Union Bank est la première banque privée algérienne née en 1995 bien avant la Khalifa Bank. Les deux banques sont associées à des scandales qui ferment durablement l’intermédiaire bancaire aux privées algériens.

 Khalifa Bank, contrairement à ce qui est souvent écrit, n’est pas la première banque privée algérienne. Ce « titre » revient de droit à l’Union Bank, créée en 1995 par l’homme d’affaires Brahim Hadjas. Les deux banques ont, en commun cependant, d’avoir sombré dans les scandales au cours de l’année 2003, qui a été fatidique pour le secteur privée algérien désormais privé d’activités bancaires. L’affaire de l’Union Bank a eu, jeudi, un premier épilogue judiciaire mais qui ne sera pas le dernier puisque d’autres procès sont prévus. Alors que Rafik Moumen Khalifa, « deuxième banquier privé » algérien est en prison en attente de son procès, Brahim Hadjas, le premier banquier privé d’Algérie a été condamné à 10 ans de prison ferme et à un million de dinars d’amende pour « pour atteinte à propriété foncière et participation à la dilapidation de deniers publics ». Le tribunal a suivi le réquisitoire du procureur de la république qui avait requis une peine de dix ans ferme.

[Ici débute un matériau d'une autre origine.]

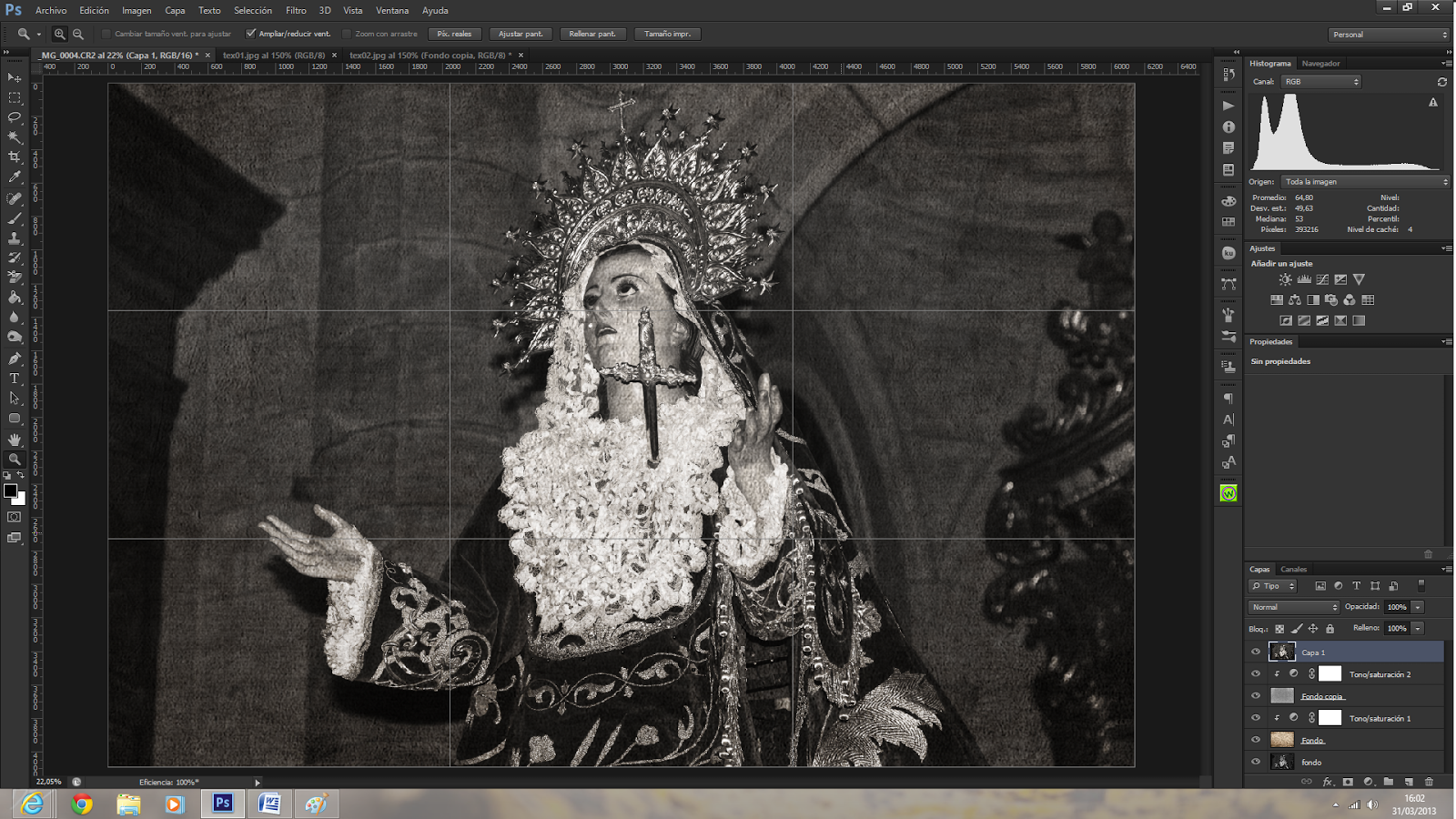Click the foreground color swatch
The image size is (1456, 819).
pyautogui.click(x=10, y=491)
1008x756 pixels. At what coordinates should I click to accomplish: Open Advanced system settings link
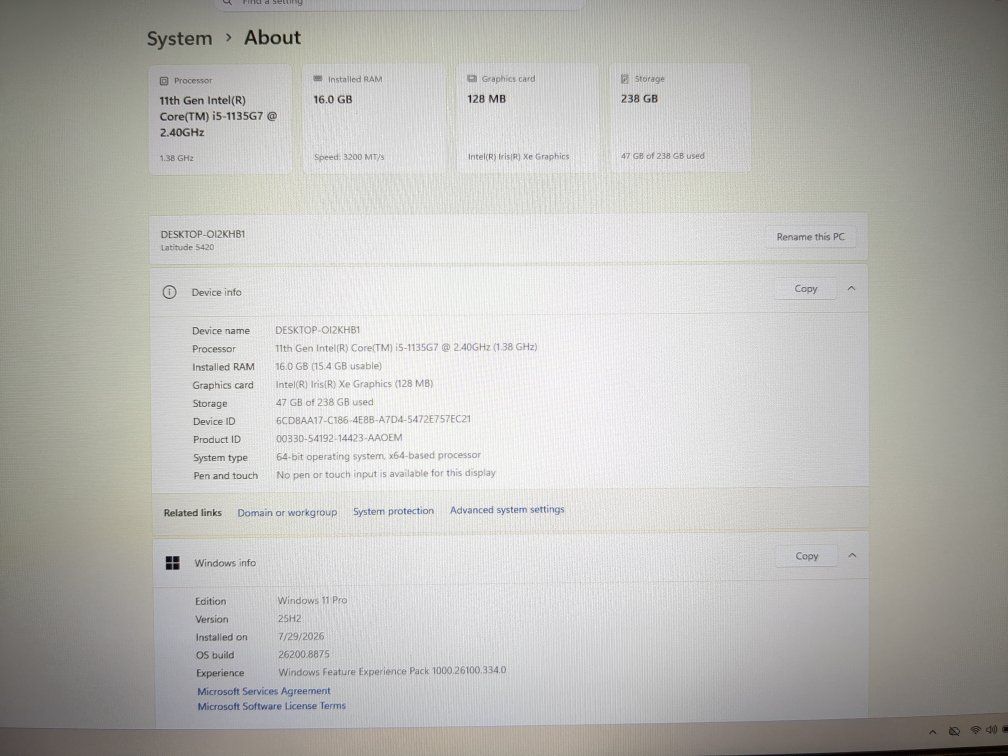[x=507, y=510]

 Les banques privées d’Algérie sont exclusivement étrangères

 L’affaire ne se rapporte pas directement aux activités propres à l’Union Bank mais à l’acquisition d’exploitations agricoles sur lesquelles il projetait la construction d’un hôtel cinq étoiles. Les exploitations étaient acquises auprès des membres des EAC (exploitations agricoles collectives) contre des sommes dérisoires. Les acquisitions des terres agricoles des EAC et EAI ont défrayé la chronique au début des années 2000. L’acquisition de ces terres étant clairement en contradiction avec la loi en vigueur, certains y ont vu une volonté d’accaparement des meilleures terres agricoles en vue de les transformer en projets immobiliers. Brahim Hadjas arrêté au Maroc, 10 ans après sa fuite, est poursuivi dans d’autres affaires. Les scandales de l’Union Bank, de la Khalifa Bank et de la BCIA ont entrainé la disparition des privés algériens de l’intermédiation bancaire. Les banques privées de droit algérien actuelles sont exclusivement étrangères.